It Gets Me Home, This Curving Track

Ian Penman

Published 14 August 2019
French paperback with flaps, 192 pages | Paperback, 192 pages

THE FAST BIRTH AND SLOW OEDIPAL DEATH OF ELVIS AARON PRESLEY

In the spring of 1965, on the road between Memphis and Hollywood, desert plains all around, his bloodstream torqued by a tinnital static of prescription ups and downs, Elvis Presley finally broke down. He poured out his troubles to Larry Geller, celebrity hair stylist and, lately, something of a spirit guide for Elvis. Geller had given him a mind-expanding reading list of what we would now recognize as New Age self-help books. Elvis had read them all, performed all the meditations, but didn’t feel the light, not in mind, body or soul. The fire refused to descend; his spiritual air remained a vacuum. Now, on the plush customized tour bus, Geller was thrown by how desperate Elvis seemed. Flailing, he fished out a Zen koan: ‘If you want tea, first empty your cup.’ (Tea? Empty cups? This was not the language Elvis spoke. His cup would require several lifetimes’ scouring.)

_Written tasks:_
(A) In the Elvis Presley passage, what Zen koan does Larry Geller offer?
(B) Pick up the Elvis Presley passage after its final sentence and write the next paragraph.
The lines that come next have no role in this work.

_Data rows:_
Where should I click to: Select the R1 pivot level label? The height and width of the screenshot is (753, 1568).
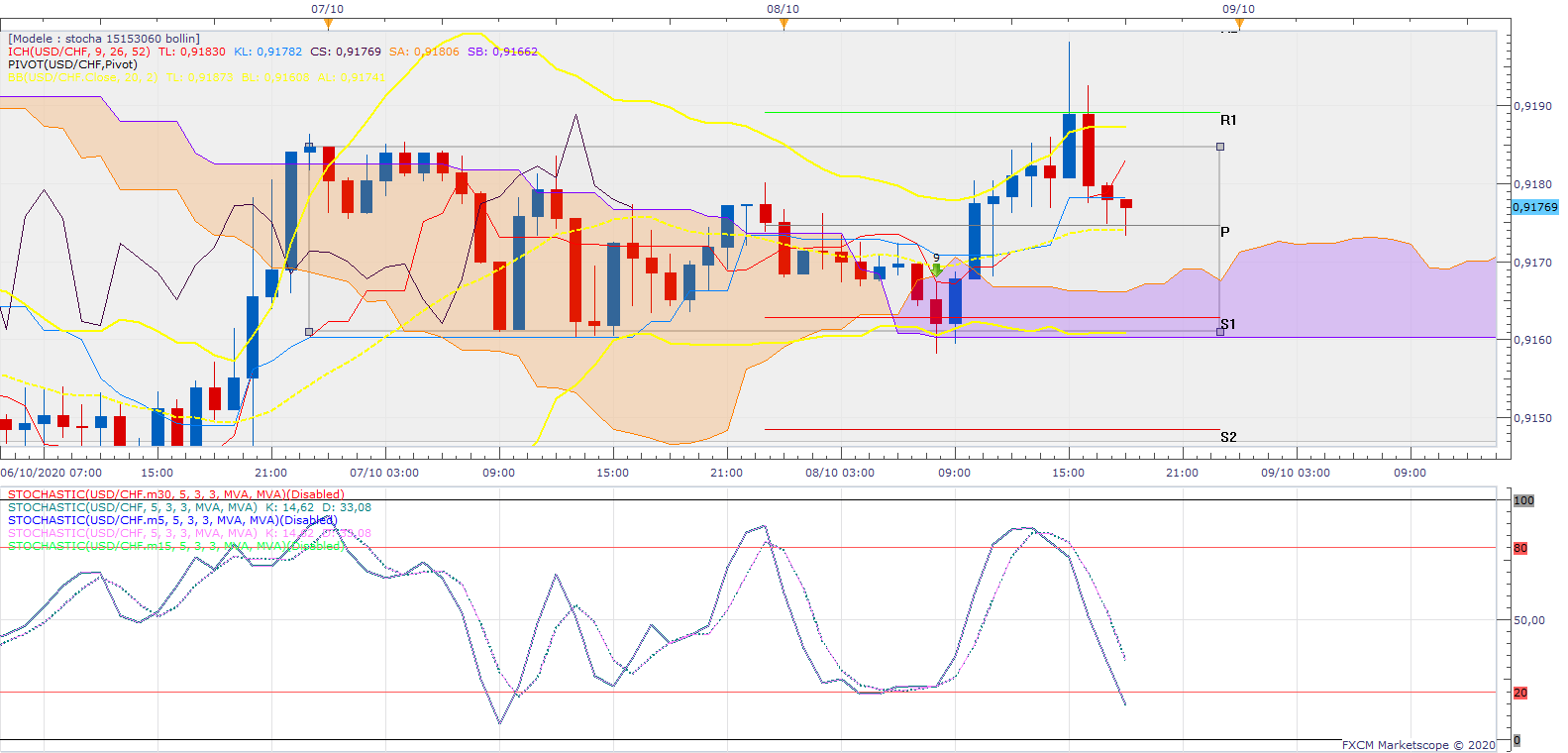1228,120
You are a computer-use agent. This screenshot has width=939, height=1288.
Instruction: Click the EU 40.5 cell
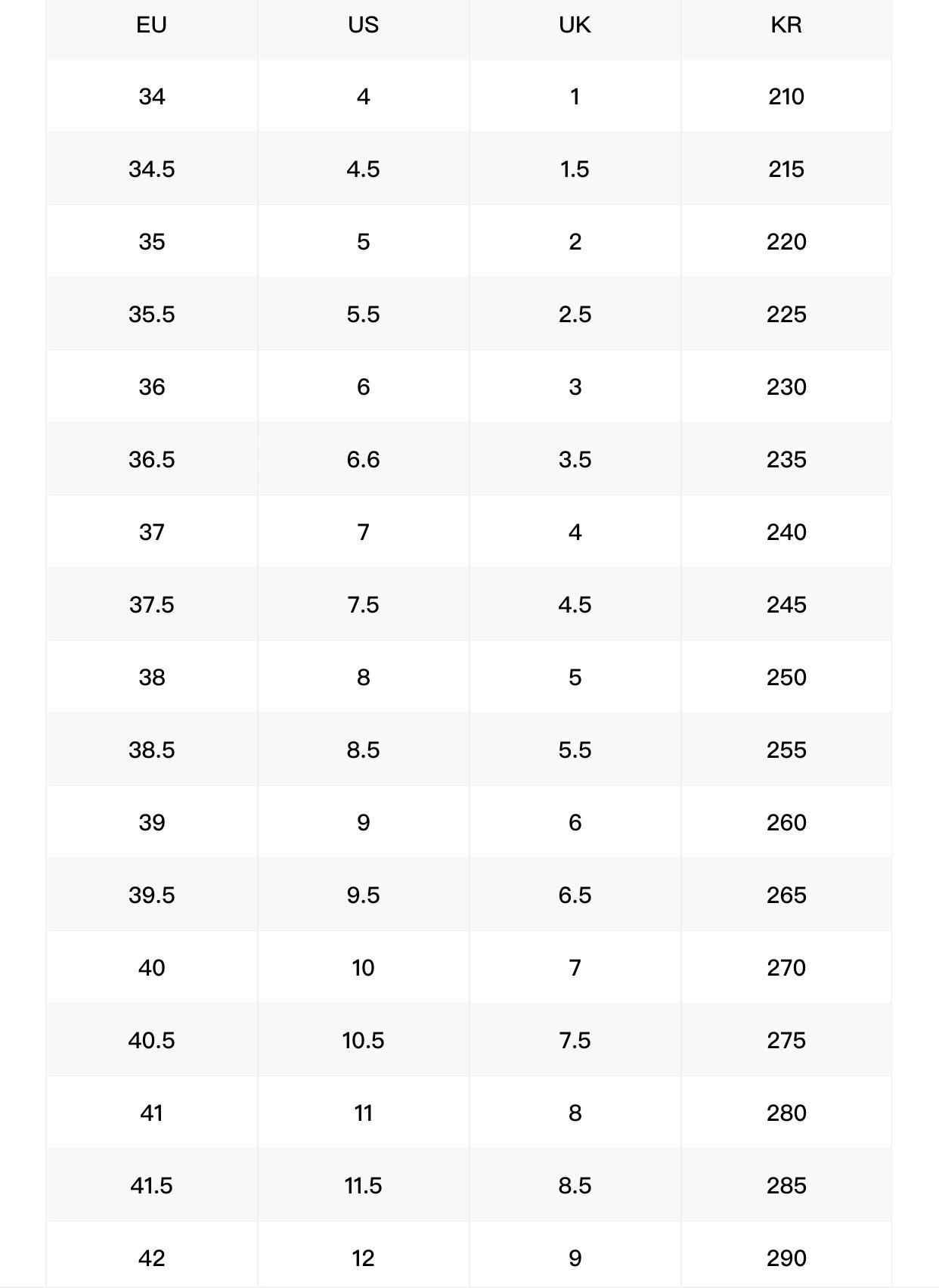151,1040
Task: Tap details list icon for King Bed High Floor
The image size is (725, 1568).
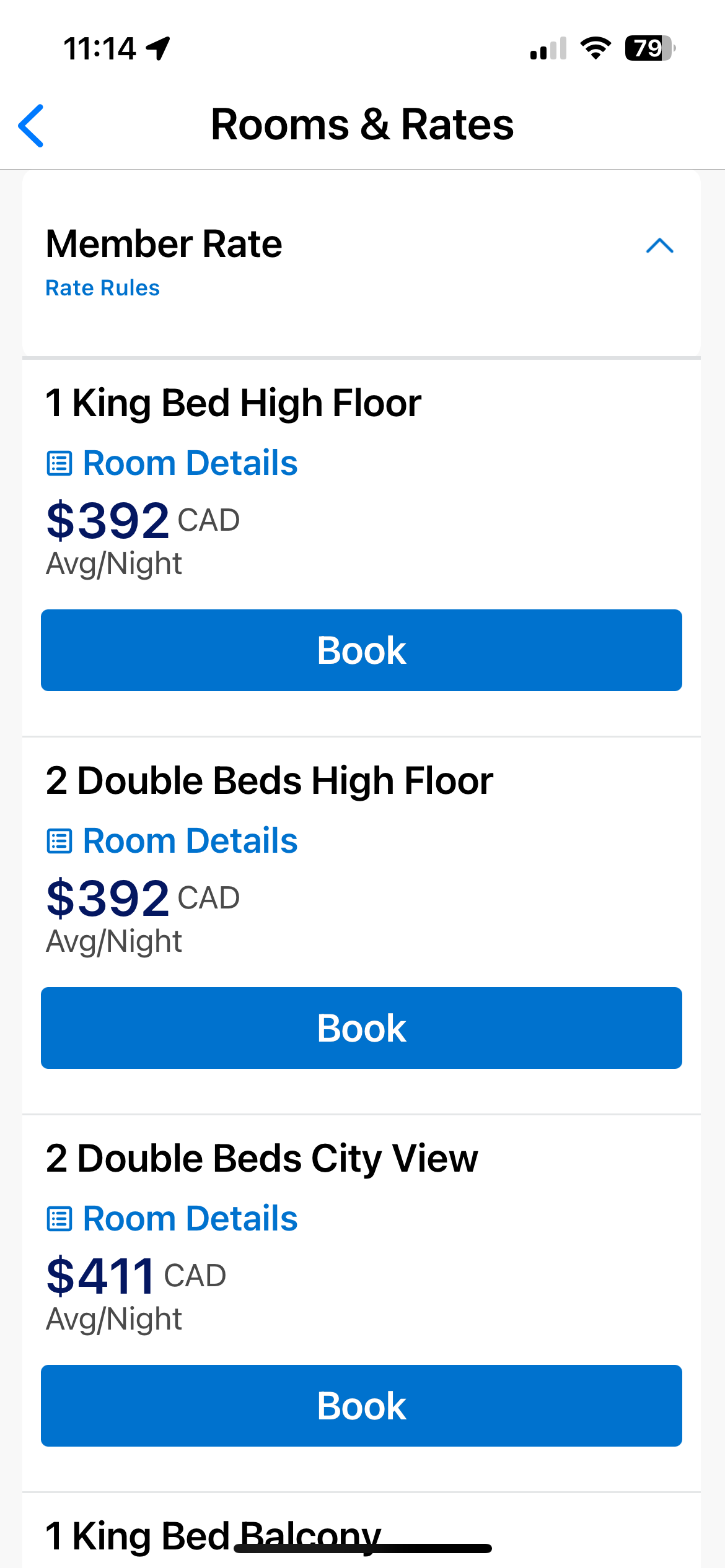Action: click(59, 463)
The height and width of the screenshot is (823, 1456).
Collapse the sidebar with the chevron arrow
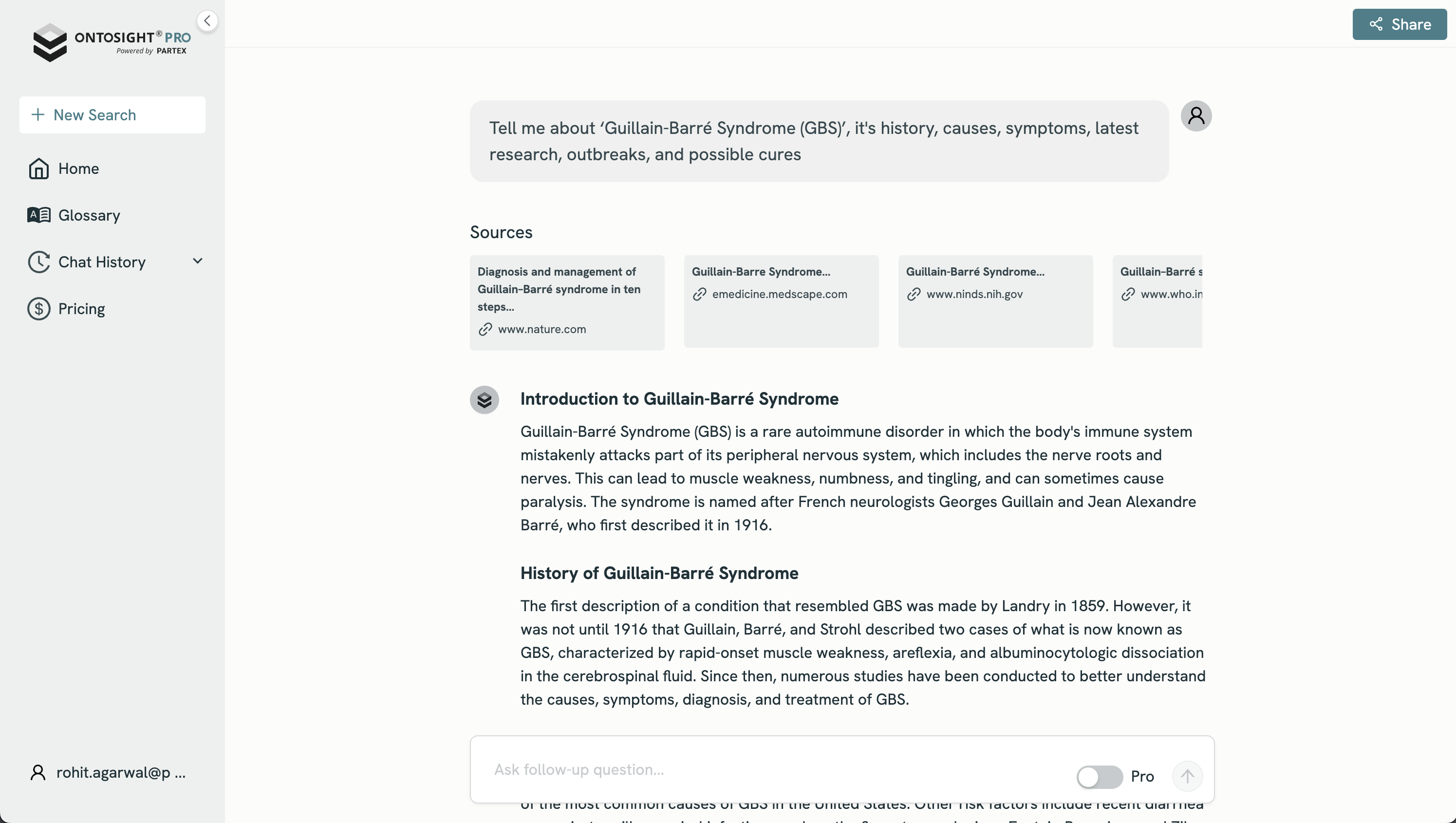(x=207, y=21)
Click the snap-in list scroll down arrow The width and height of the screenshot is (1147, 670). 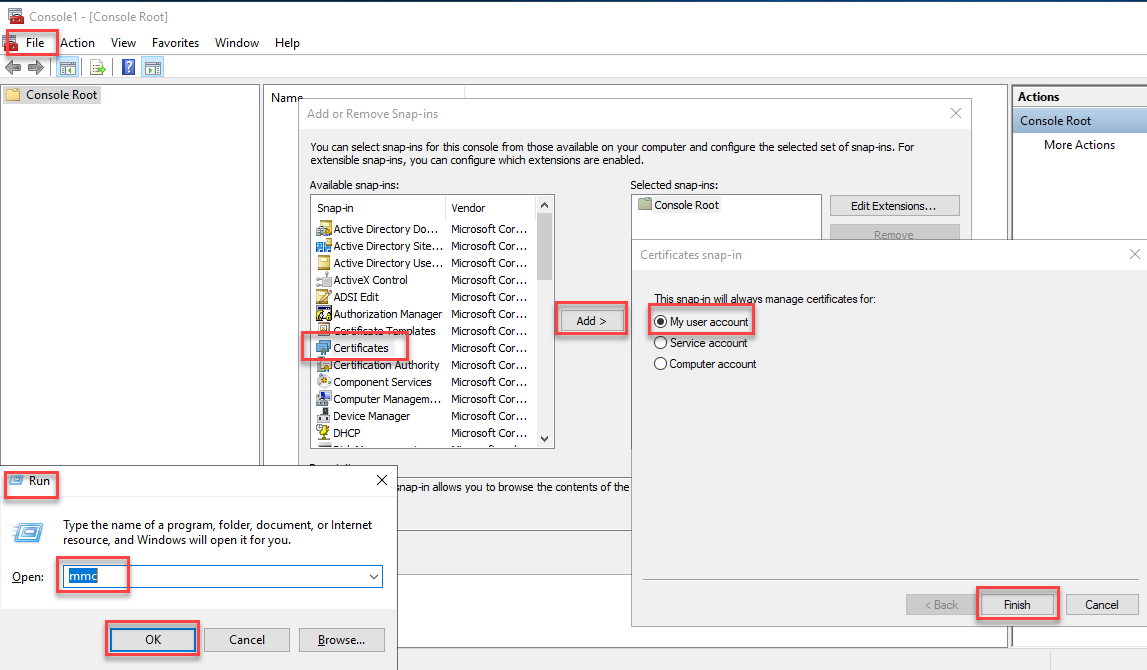[x=545, y=438]
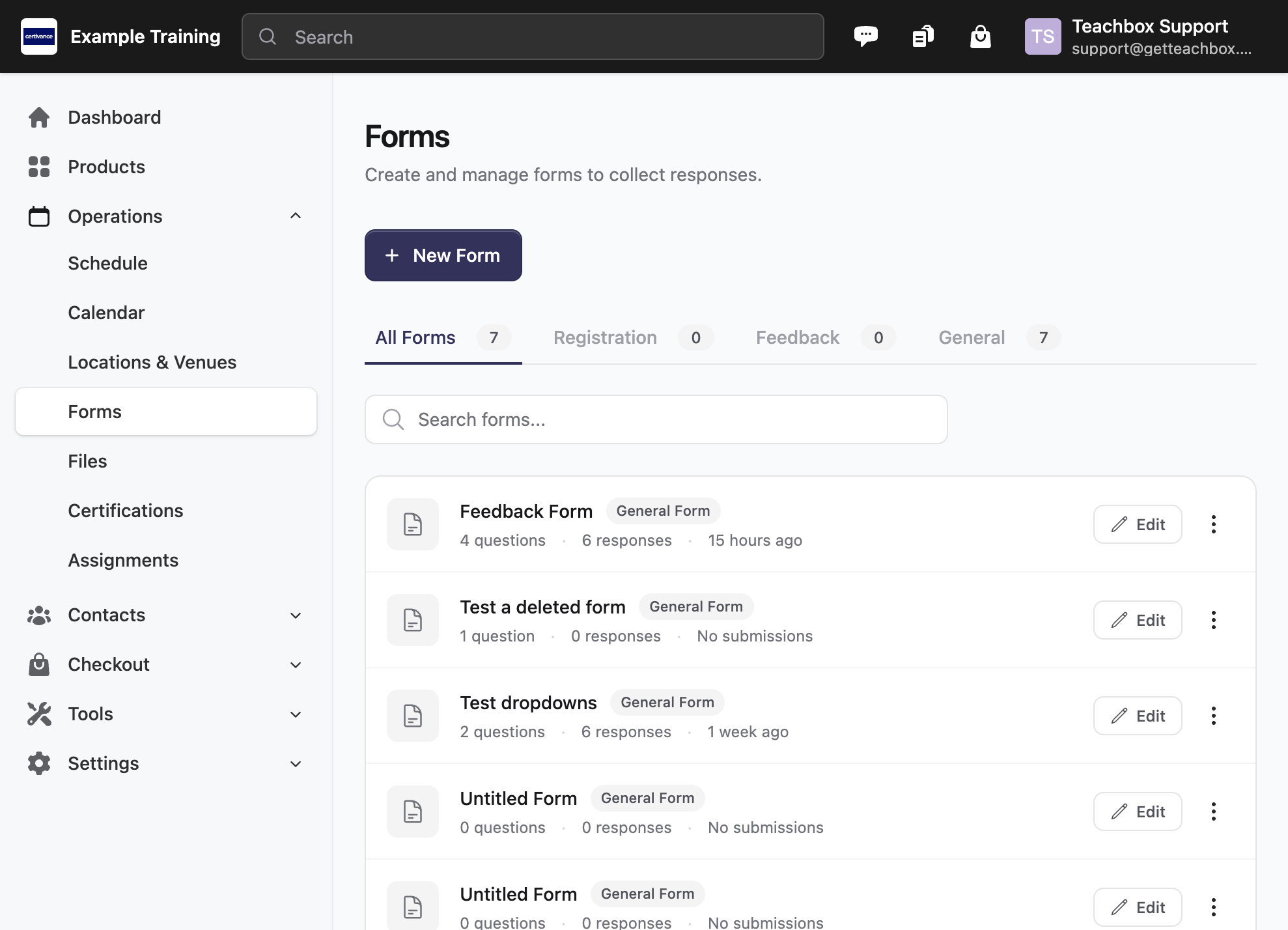Open the kebab menu for Feedback Form
Screen dimensions: 1288x930
tap(1213, 524)
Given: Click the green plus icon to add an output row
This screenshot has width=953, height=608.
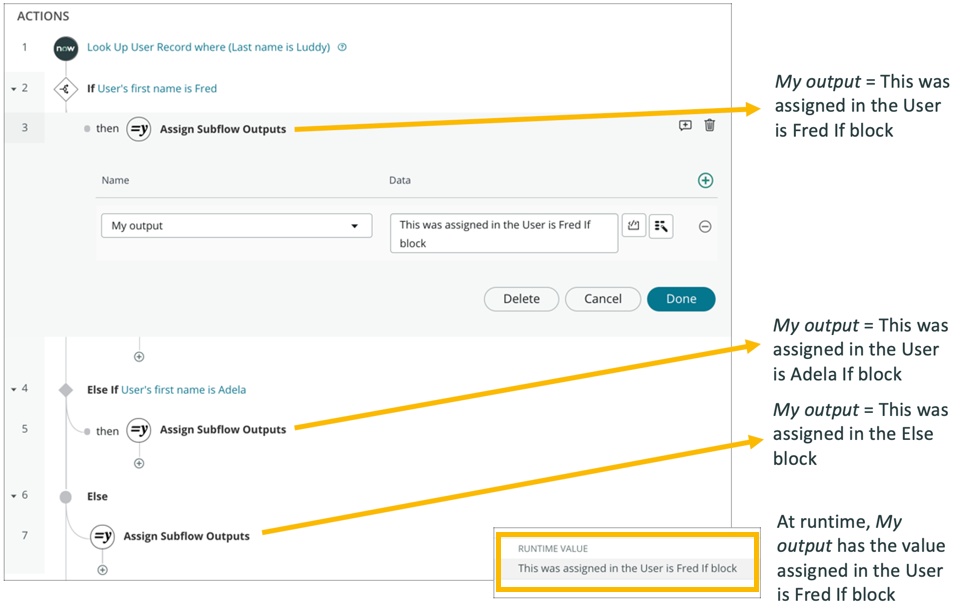Looking at the screenshot, I should pyautogui.click(x=705, y=180).
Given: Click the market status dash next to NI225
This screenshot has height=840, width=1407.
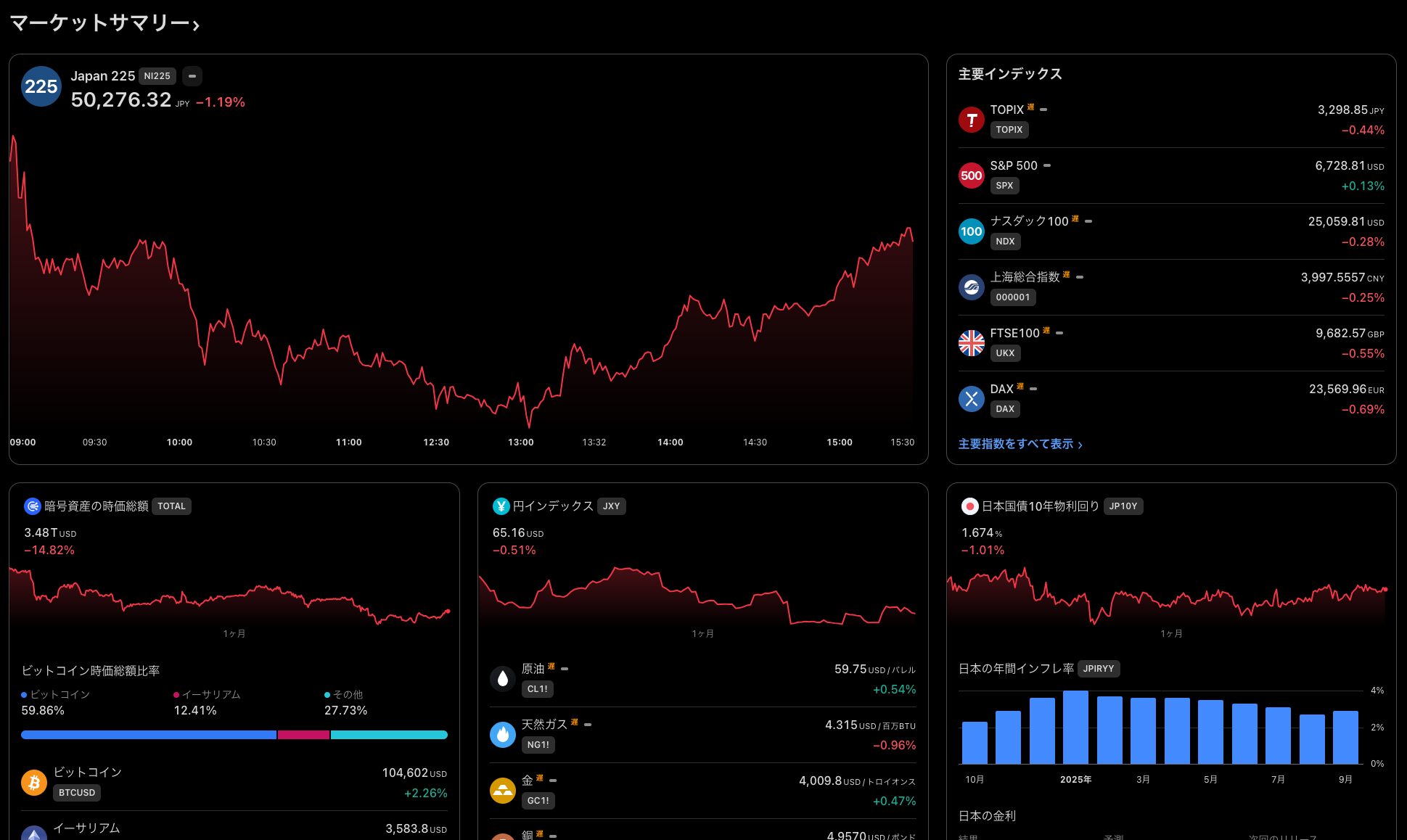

_Outputs for the tasks:_
(A) 'If you want tea, first empty your cup.'

(B)
Later that afternoon, at a site near the Grand Canyon, everything tilted on its axis. Elvis grabbed Geller’s arm and pointed out of the bus at some distant clouds, shouting: ‘Look! There’s Joseph Stalin in the clouds! What is he doing up there?’ He had the bus stop, and ran into the desert. ‘Oh my God, Larry, follow me!’ Elvis was babbling, tears running down his face. He grabbed Geller, hugged him and said: ‘You’re right: you told me the truth. God is love.’ The sky had not turned the colour of cherry yoghurt, he didn’t hear night dogs howling at the sunlight, or the screech of messenger crows. Now that it had finally arrived, his vision was sharp and clear, trailing a flavour more of banishment than revelation – banishment and shame. Stalin, he thought, was a message about the Evil Elvis inside, his goatish ego. Stalin’s face dissolved into a knife-point pain in his heart, became a slow-motion explosion, became the face of Christ. This was clearly a defining moment: today and tomorrow would be as different as land and sky.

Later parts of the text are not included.